The Bank of Japan has been communicating with officials around the world over financial-market turmoil, Deputy Governor Hiroshi Nakaso said as stocks tumble and the yen surges.
“Whether we have tools — I think we have tools, but this is something we have to be closely in touch with our counterparts, overseas counterparts,” Nakaso said in response to questions following a speech in New York on Friday. “In fact we are exchanging views and information in various aspects just as we have done in the past.”
The turmoil in markets this year is spurring talk of a potential coordinated response by international officials, as Group of 20 finance ministers and central bankers prepare to meet Feb. 26-27 in Shanghai. The European Union said in a draft planning document obtained by Bloomberg News that officials must “act urgently to secure a strong and durable global economic recovery.”
“Investors are becoming excessively risk averse globally, maybe against the backdrop of global uncertainties over the outlook for the Chinese economy, exacerbated by the further slide in oil prices,” Nakaso said. “We will be watching with utmost care how the developments in the global financial markets are going to affect Japan’s economy and inflation.”
Investors are increasingly questioning the capacity of central banks to turn the tide of market sentiment through monetary policy. The BOJ surprised markets on Jan. 29 by joining some its counterparts in Europe with a negative rate policy. The yen weakened for one day before buyers rushed to purchase the currency as a haven from the volatility in world markets.
Nakaso on Friday said the yen has been appreciating “rather rapidly.” Japan’s currency this month has advanced almost 4 percent against the dollar, the biggest gain among 16 major currencies tracked by this month.
Speaking about the BOJ’s policy in his speech, Nakaso said the central bank has room to expand asset purchases if needed. Afterward, he said he doesn’t have an answer to the question of how much more negative the BOJ can take interest rates, though they “technically” can fall further.
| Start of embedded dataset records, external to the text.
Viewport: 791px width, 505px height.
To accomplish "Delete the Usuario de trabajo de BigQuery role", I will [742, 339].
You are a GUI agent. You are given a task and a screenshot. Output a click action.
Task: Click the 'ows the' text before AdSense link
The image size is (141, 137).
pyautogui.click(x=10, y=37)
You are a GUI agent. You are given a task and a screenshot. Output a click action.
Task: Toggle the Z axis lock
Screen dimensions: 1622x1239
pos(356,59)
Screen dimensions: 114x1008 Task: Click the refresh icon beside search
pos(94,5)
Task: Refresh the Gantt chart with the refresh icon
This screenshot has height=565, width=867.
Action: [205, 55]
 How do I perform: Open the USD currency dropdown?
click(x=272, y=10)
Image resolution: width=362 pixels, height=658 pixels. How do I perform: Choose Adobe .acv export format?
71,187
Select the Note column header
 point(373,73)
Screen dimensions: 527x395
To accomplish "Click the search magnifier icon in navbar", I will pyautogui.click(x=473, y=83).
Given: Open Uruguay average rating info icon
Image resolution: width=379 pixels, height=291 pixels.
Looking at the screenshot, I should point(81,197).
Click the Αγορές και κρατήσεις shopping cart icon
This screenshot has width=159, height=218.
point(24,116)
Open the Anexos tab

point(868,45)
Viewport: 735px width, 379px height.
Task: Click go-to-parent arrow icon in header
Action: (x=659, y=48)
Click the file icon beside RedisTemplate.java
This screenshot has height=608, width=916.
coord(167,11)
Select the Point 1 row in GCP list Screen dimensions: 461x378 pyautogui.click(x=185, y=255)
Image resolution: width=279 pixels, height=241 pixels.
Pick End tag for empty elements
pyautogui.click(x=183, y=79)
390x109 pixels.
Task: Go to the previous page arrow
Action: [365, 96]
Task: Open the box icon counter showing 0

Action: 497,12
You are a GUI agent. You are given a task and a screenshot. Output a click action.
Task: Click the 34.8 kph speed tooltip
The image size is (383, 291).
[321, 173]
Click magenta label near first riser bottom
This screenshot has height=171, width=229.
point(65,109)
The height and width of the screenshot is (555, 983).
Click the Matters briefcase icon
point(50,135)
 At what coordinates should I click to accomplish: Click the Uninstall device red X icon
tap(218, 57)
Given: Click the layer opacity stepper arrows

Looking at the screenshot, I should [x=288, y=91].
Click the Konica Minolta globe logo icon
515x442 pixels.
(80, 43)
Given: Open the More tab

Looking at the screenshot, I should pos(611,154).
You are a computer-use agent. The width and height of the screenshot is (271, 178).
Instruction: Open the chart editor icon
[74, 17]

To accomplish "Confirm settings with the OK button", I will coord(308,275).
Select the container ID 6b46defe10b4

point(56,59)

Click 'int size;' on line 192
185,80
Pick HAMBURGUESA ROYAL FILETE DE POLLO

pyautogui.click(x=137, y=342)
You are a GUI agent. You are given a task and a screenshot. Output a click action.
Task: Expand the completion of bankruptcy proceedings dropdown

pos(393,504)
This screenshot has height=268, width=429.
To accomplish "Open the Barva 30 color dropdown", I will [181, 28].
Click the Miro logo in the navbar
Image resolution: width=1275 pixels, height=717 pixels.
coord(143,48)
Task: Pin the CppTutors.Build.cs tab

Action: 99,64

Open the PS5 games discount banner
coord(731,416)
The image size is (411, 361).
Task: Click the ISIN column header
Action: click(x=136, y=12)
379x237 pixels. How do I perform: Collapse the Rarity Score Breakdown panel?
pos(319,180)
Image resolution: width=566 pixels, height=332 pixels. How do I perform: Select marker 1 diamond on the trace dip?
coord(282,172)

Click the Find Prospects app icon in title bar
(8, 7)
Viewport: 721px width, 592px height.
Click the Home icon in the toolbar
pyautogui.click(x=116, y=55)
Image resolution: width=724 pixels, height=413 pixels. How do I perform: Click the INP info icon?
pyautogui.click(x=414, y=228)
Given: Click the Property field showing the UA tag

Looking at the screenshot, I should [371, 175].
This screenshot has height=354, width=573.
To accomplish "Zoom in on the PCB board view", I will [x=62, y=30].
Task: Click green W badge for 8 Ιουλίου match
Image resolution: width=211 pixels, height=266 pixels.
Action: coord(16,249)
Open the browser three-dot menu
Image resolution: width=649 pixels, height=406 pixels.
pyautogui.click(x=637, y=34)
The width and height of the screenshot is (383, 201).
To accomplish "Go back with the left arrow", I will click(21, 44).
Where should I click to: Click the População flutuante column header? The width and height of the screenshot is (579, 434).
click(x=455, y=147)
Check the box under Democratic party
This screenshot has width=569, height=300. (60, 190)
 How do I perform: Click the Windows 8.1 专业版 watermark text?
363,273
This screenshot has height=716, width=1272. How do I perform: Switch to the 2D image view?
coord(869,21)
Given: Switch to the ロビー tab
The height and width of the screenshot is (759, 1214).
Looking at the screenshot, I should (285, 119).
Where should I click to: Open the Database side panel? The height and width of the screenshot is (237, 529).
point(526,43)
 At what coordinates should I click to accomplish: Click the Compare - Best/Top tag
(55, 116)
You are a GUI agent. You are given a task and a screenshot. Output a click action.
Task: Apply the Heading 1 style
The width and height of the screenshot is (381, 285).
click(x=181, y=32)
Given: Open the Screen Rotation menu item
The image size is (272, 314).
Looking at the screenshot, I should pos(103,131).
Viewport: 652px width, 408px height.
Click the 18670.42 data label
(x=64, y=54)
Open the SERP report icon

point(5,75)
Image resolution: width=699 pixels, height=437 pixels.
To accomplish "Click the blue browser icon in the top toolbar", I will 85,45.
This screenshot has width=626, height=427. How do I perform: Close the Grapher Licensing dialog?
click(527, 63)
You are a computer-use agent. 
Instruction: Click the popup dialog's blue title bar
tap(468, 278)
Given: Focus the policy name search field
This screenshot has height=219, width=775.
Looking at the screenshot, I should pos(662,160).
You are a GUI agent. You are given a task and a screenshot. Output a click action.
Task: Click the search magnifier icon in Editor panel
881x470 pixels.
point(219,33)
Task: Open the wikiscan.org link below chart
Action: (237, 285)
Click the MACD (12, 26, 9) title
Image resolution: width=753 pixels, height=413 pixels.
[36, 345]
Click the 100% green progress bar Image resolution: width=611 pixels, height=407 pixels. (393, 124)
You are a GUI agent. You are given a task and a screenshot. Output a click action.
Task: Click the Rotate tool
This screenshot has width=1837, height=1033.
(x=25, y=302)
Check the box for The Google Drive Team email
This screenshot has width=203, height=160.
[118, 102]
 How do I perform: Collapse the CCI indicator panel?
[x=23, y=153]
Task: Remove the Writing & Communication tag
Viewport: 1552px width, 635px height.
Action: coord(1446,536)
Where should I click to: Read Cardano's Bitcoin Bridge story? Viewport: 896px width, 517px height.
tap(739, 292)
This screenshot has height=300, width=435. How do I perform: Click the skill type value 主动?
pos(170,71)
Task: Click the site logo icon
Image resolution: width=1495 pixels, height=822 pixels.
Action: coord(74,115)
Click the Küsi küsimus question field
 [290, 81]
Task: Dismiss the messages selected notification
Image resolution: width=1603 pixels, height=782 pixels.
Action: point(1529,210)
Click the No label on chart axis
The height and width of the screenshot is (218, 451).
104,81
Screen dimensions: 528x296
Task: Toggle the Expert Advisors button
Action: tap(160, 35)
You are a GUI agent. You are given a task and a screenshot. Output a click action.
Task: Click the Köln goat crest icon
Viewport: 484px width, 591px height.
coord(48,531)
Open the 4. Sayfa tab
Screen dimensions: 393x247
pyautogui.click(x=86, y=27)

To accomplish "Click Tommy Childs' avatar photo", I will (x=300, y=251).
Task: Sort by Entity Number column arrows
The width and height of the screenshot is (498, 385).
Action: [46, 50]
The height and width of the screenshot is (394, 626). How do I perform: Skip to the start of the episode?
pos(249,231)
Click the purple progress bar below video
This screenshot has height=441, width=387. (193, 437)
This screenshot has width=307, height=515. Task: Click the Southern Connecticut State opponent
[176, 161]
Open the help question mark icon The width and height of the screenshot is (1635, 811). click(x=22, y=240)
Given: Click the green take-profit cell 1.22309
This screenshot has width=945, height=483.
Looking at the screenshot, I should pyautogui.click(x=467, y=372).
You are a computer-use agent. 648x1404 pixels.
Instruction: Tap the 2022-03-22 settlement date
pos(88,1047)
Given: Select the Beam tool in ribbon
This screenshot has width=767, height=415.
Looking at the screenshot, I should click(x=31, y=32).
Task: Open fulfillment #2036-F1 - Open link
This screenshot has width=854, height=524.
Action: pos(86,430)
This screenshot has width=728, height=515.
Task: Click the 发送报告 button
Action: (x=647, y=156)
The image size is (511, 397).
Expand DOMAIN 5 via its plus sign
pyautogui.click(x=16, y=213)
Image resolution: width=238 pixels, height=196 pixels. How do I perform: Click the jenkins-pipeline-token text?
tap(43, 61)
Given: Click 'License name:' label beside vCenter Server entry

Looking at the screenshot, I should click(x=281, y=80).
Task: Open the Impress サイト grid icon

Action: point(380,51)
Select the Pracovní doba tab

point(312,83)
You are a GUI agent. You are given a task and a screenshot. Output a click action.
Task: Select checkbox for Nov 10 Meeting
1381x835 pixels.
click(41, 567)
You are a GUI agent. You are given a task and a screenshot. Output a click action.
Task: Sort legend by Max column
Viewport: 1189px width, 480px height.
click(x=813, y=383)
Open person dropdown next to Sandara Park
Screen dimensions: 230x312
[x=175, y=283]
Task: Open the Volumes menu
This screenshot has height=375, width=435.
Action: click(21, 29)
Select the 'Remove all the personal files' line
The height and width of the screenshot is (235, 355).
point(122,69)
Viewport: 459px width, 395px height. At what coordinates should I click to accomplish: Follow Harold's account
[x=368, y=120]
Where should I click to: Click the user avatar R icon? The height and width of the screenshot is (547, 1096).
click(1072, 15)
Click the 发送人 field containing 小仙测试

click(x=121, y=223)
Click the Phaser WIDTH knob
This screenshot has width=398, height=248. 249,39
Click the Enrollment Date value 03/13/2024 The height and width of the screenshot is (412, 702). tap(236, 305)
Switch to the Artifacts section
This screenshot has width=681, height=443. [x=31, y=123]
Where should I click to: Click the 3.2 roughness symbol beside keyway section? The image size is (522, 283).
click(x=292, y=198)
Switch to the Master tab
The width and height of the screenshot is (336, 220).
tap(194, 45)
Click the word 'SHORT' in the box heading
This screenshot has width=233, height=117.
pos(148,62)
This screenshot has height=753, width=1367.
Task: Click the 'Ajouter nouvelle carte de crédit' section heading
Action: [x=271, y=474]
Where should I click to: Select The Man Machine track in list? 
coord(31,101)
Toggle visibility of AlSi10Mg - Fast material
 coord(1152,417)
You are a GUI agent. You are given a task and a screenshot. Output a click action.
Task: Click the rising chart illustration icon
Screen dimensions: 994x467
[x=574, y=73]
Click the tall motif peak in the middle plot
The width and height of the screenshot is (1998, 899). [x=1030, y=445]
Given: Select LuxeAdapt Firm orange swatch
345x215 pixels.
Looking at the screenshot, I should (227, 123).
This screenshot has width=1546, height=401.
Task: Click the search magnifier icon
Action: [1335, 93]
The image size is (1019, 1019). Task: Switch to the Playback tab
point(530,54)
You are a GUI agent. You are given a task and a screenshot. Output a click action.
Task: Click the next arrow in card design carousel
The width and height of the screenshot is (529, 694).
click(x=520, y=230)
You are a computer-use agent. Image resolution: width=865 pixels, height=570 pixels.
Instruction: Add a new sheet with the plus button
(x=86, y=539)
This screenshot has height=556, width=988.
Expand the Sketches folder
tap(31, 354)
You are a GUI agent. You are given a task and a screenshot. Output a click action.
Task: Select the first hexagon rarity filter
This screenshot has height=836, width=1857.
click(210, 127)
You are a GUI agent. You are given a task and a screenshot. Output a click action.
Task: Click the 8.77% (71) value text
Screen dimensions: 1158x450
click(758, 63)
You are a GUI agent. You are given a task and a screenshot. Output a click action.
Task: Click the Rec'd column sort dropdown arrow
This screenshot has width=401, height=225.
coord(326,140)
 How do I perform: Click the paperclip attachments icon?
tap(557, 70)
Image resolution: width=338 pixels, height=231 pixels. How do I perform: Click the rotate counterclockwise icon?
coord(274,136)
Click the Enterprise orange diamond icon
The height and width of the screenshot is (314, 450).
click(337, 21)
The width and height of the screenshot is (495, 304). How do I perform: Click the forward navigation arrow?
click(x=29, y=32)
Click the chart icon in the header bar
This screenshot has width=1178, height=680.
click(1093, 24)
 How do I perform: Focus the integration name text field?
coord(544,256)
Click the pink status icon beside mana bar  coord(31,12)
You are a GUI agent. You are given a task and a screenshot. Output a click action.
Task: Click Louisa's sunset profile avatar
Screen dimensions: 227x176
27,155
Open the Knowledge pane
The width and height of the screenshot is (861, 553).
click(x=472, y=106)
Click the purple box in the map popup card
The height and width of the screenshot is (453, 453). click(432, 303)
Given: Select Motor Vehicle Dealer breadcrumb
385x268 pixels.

Asked if Japanese banks’ profits will be hurt because of negative yields on government debt they hold, Nakaso said the BOJ is ready to buy bonds at a higher price. “If a bank can sell the JGB to the BOJ with a deeper negative interest rate than 10 basis points, they can still earn some earnings,” he said. “So it doesn’t really squeeze the profitability, not necessarily.”
Nakaso spoke after global equities this week slumped into a bear market while the yen rallied, undercutting the competitiveness of Japanese exports and reducing the value of profits brought home from overseas operations. A weaker outlook for earnings also undermines calls for higher wages in Japan while a stronger currency makes imports cheaper, hurting the central bank’s campaign to spur inflation.
Japanese stocks plummeted in Tokyo, with the Topix index posting its biggest weekly loss since 2008. The yen headed for its biggest two-week gain versus the dollar since 1998 during the Asian financial crisis, intensifying speculation Japanese authorities will intervene to weaken it. U.S. stocks halted a five-day slide on Friday as oil rebounded.
Nakaso said Friday that “from what we saw in the past few years, it is very important to have a stable exchange rate” to help stimulate domestic investment.
JPMorgan Chase & Co.’s chief Japan economist, Masaaki Kanno, forecasts another round of monetary easing by the BOJ at its March 14-15 meeting, and said intervention in the currency market is also possible.
Kazuhiko Ogata, Credit Agricole’s chief Japan economist, said the market rout has increased pressure on the BOJ, adding that the central bank is long way from its 2 percent inflation target.
Governor Haruhiko Kuroda reiterated to parliament earlier on Friday that the BOJ would take the necessary steps to reach its price goal. He also said that the negative rate policy has had an initial impact on the yield curve and that its impact would spread to prices and real economy.
Even after about three years of Abenomics and record stimulus from the central bank, consumer prices are still barely above zero and Japan’s economy still can’t escape a roller-coaster cycle of expansion and contraction. Economists forecast that data due on Feb. 15 will show that gross domestic product contracted in the three months through December, making for a fifth quarter of shrinking GDP since the beginning of 2013.